Story Telling Is a Myth

We’ve all heard many photographers talk about storytelling in their photography. How many YT videos can you find on the subject? It’s become such accepted wisdom in the creative world that questioning it feels almost heretical. But when we look at it closely, it doesn’t make sense, and it’s all about how we actually experience photographs.

Are these stories?

It does sound like clickbait, but hear me out, I’m seriously struggling with this idea of photographs telling stories.

For clarity, I concentrate here on individual photographs. Not monographs, not projects, not series. These would move closer to movie-making in terms of communication.

The first issue is the word “tell.” When photographers claim their work tells stories, they’re suggesting a level of control that simply doesn’t exist. I can compose, light, and frame with surgical precision, but the moment someone else looks at my photograph, it becomes theirs. Their childhood memories, current anxieties, cultural background, and whether they’ve had their morning coffee all shape what they see. I’m not telling them anything; I’m offering raw material for their own mental construction project.

This isn’t some abstract philosophical point. We’ve all seen the same image provoke radically different responses in different viewers. A photograph intended as hopeful can strike someone as melancholy. What one sees as strength, can be interpreted as vulnerability by someone else. The image hasn’t changed, but the story supposedly being “told” has completely transformed. If I were truly telling a story, wouldn’t it remain consistent?

If you compare to a book for example, the author has much more control and if it’s written well, the message, the sensations, the feelings conveyed by the author are experienced by the reader as intended.

The second word, “story,” presents an even larger problem. Stories require sequence, causation, development over time. They need context, background, consequence. A photograph captures perhaps 1/60th of a second, frozen and stripped of everything that came before or after. It’s like claiming a single word can tell a novel.

Look at any famous “storytelling” photograph. Take Dorothea Lange’s “Migrant Mother.” We call it powerful storytelling, but what story does it actually contain? Without the caption, without historical context, without knowing it was taken during the Great Depression, it’s simply a woman with children. The story exists in our collective knowledge about that era, not in the pixels themselves. Lange’s genius lay in recognising a powerful moment, but the story requires everything we bring to the image from outside its borders.
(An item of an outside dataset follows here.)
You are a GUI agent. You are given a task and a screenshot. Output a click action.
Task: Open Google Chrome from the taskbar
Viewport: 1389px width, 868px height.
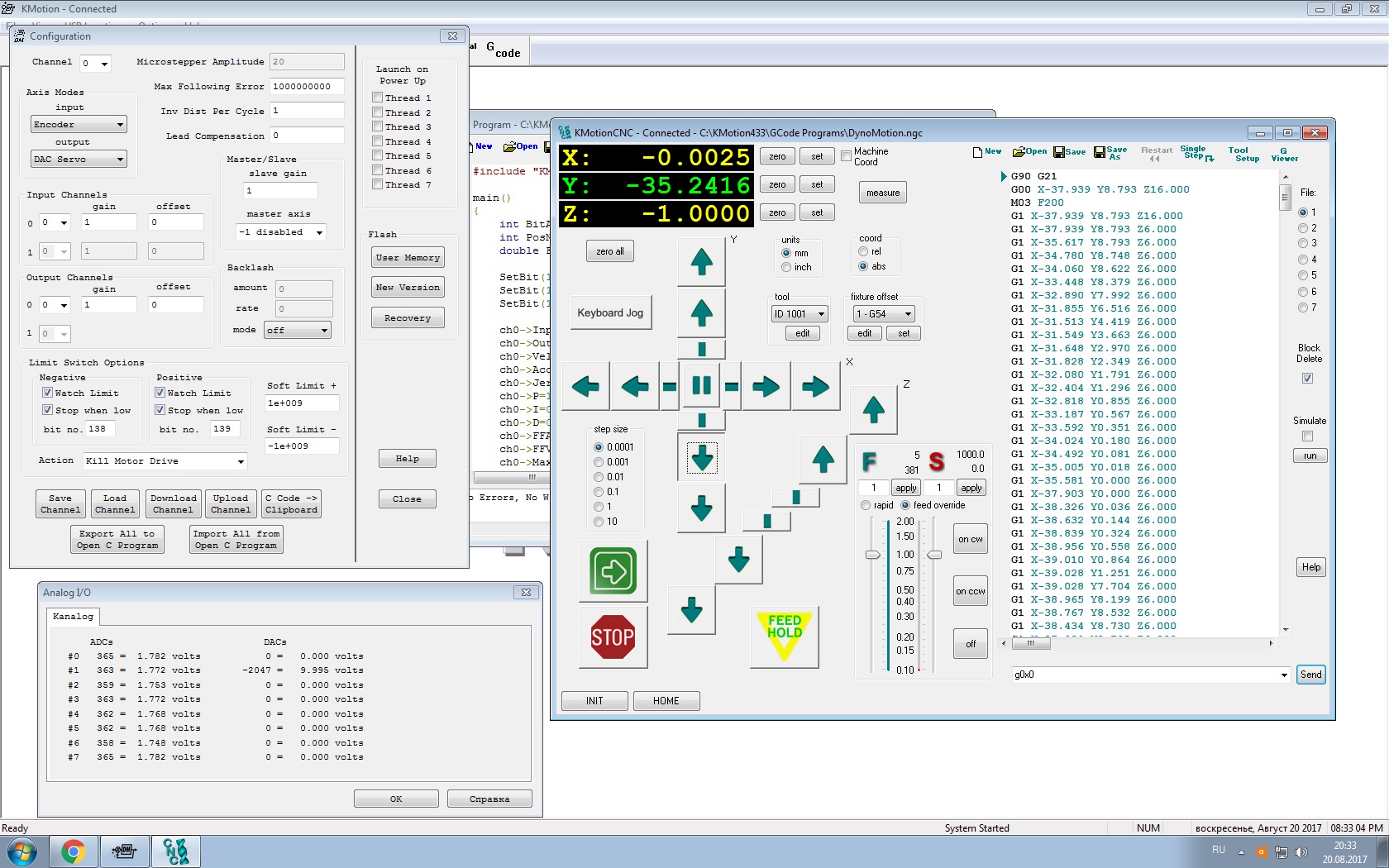tap(74, 851)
This realisation liberates rather than diminishes photography. Once we stop pretending photographs tell stories, we can appreciate what they actually do, which is far more subtle and arguably more powerful. They create spaces for stories to emerge. They offer fragments that viewers complete with their own experiences and imagination.

The best photographs don’t tell; they suggest. They don’t narrate; they provoke. They create “narrative gaps” that viewers instinctively fill. This collaborative process between image-maker and viewer produces something that can’t be controlled.

In a sense, photography create incomplete canvases upon which viewers project their psyche, not finished and sealed vessels, ready for consumption as-is. In that sense, photography is story seeding, not storytelling.

Understanding this changes how we approach both making and viewing photographs. As creators, it frees us from the impossible task of controlling interpretation and allows us to focus on creating compelling visual starting points. As viewers, it reminds us that our response to an image says as much about us as it does about the photographer’s intent.